-- Work to do --
A: Using the passage on age discrimination in IT, decide whether each statement agrees with it. Answer yes or no, and quote the words that decide it: (i) Larry Beaudoin had spent 18 years in IT; (ii) 58% of companies were offering sign-on bonuses to IT workers; (iii) VA Linux hired a mainframe veteran as its number one systems guy.
B: List every company, publication, or website the passage on age discrimination in IT names.
C: From the passage on age discrimination in IT, transcribe the text from "One of the things" to "extremely middle-aged people.".

-- Supplied text --
* begin *
Dorsey suggests that age bigots are incredibly shortsighted, and he
refers to basic knowledge management
principles. He says, “retraining an experienced worker to use new
technology tools often pays great dividends since the new skills are
layered upon the breadth and depth of their experience and maturity.”
According to the
industry’s own figures, IT companies have been paying a high price
for their prejudices. Discriminating firms may be putting themselves at
a
disadvantage when dealing with their customers, many of whom are headed
by 50 to 60 year olds. Larry Beaudoin, an 18-year IT veteran, told
Computer Reseller News that he was rejected by a half dozen employers
before landing a job with Sage Computer Associates. The 56-year-old
noted with some satisfaction that a little gray hair and a lot of
experience was an advantage when selling complex systems to customers.
But, he adds, there are limits. “If I try other places, like the young
start-ups, which I have, they look at me like I have three heads.”
In addition to lost sales, age discrimination is increasing wage costs
and turnover.
A recent study showed that 76.5% of companies were now
offering sign-on bonuses to IT workers. As a result turnover rates are
accelerating.
According to a recent survey from Jobtrack.com, 58% of new IT
graduates plan to stay at their first job less than two years. The cost
of such continuous turnover is high, but many firms, particularly
dot-coms,
have virtually no retraining budget, and many managers choose to believe
that constant turnover
is an advantage, as it opens up opportunities for entry-level employees
with the
latest skills. As one older worker said, “No one ever asked me how long
I planned to stay with the company. I used to get asked that all the
time.”
How does the Open Source community stack up against its peers in
other sections of the IT industry?
One of the things I like about the Linux culture has been its
relative openness to the “chronologically advanced,” although I have to
admit the Open Source culture takes some getting used to. The folks I
know at Andover [now OSDN] include a lot of extremely middle-aged people.
Parent VA Linux recently hired a middle-aged, 17-year veteran of the
mainframe world as its number one systems guy. But your experience may
vary. I spoke to a person who recently interviewed at Eazel. I won’t reveal whether she got
the job, but she came away from her interview thinking that the firm was
not opposed to hiring seasoned workers with deep Unix and C experience.
* end *
-- Dataset content --
* begin *
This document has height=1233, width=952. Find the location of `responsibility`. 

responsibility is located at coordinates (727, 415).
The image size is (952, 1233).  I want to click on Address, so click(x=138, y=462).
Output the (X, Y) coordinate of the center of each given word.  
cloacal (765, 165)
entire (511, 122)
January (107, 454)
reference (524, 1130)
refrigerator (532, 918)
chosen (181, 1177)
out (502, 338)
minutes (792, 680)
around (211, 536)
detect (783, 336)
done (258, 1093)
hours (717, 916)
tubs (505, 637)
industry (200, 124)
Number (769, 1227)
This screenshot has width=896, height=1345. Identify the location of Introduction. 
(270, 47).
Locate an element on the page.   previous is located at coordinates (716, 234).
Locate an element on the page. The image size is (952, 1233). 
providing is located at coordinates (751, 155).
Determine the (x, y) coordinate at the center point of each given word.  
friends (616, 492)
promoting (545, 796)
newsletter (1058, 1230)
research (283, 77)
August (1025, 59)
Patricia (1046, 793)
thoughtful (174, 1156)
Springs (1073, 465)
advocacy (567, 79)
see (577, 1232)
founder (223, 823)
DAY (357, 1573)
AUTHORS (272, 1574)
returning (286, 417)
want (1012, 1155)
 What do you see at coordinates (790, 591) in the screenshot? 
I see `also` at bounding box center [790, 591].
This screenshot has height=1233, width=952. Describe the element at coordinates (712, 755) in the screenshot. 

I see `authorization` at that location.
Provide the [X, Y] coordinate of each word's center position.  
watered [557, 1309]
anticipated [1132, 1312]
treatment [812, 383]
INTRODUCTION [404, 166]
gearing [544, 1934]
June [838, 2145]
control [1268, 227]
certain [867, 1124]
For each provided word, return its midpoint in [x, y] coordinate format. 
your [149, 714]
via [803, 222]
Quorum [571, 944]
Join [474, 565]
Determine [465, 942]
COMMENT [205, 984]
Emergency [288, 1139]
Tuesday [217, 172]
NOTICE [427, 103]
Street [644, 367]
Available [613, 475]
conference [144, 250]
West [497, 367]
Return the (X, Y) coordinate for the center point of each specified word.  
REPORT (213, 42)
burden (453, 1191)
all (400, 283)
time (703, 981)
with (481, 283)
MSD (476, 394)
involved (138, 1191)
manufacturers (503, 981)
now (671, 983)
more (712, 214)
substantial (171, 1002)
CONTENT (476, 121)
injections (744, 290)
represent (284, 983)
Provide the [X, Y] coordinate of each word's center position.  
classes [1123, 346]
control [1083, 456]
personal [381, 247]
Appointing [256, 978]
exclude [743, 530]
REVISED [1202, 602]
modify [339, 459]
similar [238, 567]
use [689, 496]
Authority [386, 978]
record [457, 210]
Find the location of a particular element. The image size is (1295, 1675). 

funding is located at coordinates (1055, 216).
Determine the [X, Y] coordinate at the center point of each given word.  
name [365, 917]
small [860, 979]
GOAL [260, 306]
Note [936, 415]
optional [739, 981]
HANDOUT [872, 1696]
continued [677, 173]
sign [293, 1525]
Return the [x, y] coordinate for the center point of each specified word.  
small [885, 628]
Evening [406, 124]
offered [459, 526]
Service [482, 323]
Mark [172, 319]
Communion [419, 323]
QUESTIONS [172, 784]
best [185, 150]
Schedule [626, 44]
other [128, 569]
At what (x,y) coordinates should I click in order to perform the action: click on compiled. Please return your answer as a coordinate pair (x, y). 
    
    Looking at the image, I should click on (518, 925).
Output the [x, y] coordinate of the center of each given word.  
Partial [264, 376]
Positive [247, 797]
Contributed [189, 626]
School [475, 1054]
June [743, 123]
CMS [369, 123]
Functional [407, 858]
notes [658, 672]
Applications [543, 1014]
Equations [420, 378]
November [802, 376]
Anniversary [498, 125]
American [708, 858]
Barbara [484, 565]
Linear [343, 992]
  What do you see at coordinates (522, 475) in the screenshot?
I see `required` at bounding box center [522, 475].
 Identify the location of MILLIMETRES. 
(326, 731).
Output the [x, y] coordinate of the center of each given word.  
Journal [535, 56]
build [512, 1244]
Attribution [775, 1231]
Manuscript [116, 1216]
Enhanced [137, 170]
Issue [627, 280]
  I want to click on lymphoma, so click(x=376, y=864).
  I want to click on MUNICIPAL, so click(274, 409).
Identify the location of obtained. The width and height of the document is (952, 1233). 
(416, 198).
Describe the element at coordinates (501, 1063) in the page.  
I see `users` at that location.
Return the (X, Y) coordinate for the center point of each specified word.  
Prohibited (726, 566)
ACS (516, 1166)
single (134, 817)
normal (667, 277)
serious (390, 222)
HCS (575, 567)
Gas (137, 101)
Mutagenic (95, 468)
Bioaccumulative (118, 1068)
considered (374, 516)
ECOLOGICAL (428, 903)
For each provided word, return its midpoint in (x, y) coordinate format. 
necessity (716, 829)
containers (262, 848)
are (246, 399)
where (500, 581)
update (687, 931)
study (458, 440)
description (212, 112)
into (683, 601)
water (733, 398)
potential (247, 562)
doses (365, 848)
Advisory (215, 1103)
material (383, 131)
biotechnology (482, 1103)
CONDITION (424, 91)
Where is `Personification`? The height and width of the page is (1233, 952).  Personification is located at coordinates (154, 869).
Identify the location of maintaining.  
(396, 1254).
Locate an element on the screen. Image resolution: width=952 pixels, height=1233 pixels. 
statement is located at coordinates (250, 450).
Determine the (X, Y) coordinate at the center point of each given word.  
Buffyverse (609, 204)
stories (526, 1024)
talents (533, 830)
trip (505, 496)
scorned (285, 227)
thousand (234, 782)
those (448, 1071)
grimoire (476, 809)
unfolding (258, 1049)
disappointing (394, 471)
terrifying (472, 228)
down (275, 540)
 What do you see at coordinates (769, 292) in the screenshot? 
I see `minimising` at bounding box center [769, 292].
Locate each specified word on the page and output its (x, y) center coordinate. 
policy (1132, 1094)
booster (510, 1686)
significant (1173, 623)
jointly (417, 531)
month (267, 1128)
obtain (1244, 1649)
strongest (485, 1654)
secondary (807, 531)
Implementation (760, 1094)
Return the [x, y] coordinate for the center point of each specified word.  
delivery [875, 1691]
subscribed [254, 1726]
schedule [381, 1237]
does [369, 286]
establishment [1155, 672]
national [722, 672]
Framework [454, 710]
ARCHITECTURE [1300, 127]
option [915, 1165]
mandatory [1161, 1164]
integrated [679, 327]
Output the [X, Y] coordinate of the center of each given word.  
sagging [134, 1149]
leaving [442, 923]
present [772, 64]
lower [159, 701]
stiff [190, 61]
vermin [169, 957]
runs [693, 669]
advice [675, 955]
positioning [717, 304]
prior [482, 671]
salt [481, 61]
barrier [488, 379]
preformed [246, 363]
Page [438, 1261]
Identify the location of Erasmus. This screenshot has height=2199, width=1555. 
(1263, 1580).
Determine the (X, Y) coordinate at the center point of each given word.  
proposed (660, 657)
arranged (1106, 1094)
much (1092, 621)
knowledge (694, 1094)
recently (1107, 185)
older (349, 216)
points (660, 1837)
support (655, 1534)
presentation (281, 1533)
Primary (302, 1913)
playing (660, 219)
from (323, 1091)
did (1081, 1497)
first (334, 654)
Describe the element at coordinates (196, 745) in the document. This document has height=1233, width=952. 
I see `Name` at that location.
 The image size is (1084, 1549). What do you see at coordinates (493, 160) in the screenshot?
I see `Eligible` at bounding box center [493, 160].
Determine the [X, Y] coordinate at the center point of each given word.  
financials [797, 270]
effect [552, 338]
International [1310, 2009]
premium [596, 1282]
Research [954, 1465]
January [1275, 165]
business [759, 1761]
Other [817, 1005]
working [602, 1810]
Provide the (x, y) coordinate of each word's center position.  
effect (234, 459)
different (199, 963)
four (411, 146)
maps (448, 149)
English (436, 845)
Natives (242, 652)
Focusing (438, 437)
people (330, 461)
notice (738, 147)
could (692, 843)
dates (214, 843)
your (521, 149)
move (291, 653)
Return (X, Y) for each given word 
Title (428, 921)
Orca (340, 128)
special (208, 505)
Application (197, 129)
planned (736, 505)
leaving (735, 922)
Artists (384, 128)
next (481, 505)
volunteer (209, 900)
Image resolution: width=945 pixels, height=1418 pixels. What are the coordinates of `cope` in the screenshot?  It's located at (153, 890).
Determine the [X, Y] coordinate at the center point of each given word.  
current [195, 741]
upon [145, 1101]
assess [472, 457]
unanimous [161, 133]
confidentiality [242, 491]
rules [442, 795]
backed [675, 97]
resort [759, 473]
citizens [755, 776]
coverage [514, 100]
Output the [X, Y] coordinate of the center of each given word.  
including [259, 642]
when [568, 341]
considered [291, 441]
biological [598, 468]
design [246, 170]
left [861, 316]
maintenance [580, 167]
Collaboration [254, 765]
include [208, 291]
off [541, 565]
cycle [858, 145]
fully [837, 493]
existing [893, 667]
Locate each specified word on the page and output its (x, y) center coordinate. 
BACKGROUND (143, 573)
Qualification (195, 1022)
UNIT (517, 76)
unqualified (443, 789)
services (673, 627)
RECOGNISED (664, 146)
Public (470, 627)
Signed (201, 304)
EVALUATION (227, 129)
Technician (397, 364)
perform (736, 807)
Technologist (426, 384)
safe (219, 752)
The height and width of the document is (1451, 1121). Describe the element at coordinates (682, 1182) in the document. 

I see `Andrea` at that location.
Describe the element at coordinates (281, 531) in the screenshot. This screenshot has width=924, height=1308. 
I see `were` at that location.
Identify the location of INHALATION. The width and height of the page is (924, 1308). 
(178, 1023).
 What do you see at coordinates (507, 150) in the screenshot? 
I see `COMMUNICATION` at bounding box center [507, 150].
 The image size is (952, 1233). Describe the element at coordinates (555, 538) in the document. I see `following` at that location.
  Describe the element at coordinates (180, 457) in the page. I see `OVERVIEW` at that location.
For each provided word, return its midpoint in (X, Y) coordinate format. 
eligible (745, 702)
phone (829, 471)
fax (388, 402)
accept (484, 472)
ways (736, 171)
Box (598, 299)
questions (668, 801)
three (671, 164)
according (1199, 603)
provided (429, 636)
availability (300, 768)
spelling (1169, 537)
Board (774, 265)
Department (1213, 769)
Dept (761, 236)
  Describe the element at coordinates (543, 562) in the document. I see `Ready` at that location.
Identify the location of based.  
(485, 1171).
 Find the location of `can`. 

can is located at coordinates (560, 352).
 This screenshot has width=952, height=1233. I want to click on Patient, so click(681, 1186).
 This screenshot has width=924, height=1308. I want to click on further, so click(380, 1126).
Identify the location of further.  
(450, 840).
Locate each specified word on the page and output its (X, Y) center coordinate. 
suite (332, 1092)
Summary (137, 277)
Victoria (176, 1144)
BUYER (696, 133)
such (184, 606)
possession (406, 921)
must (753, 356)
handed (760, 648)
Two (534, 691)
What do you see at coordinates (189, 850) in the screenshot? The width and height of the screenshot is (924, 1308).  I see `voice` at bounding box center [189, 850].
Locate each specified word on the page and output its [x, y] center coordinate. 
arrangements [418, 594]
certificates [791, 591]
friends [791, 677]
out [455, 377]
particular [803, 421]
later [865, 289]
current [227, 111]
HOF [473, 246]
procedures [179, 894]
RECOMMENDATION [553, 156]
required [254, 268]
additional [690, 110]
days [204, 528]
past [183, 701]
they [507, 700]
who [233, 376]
* end *
-- Results of the tasks --
A:
(i) Yes: "Larry Beaudoin, an 18-year IT veteran"
(ii) No: "76.5% of companies were now offering sign-on bonuses to IT workers"
(iii) Yes: "Parent VA Linux recently hired a middle-aged, 17-year veteran of the mainframe world as its number one systems guy"

B:
- Computer Reseller News
- Sage Computer Associates
- Jobtrack.com
- Andover
- OSDN
- VA Linux
- Eazel

C:
One of the things I like about the Linux culture has been its
relative openness to the “chronologically advanced,” although I have to
admit the Open Source culture takes some getting used to. The folks I
know at Andover [now OSDN] include a lot of extremely middle-aged people.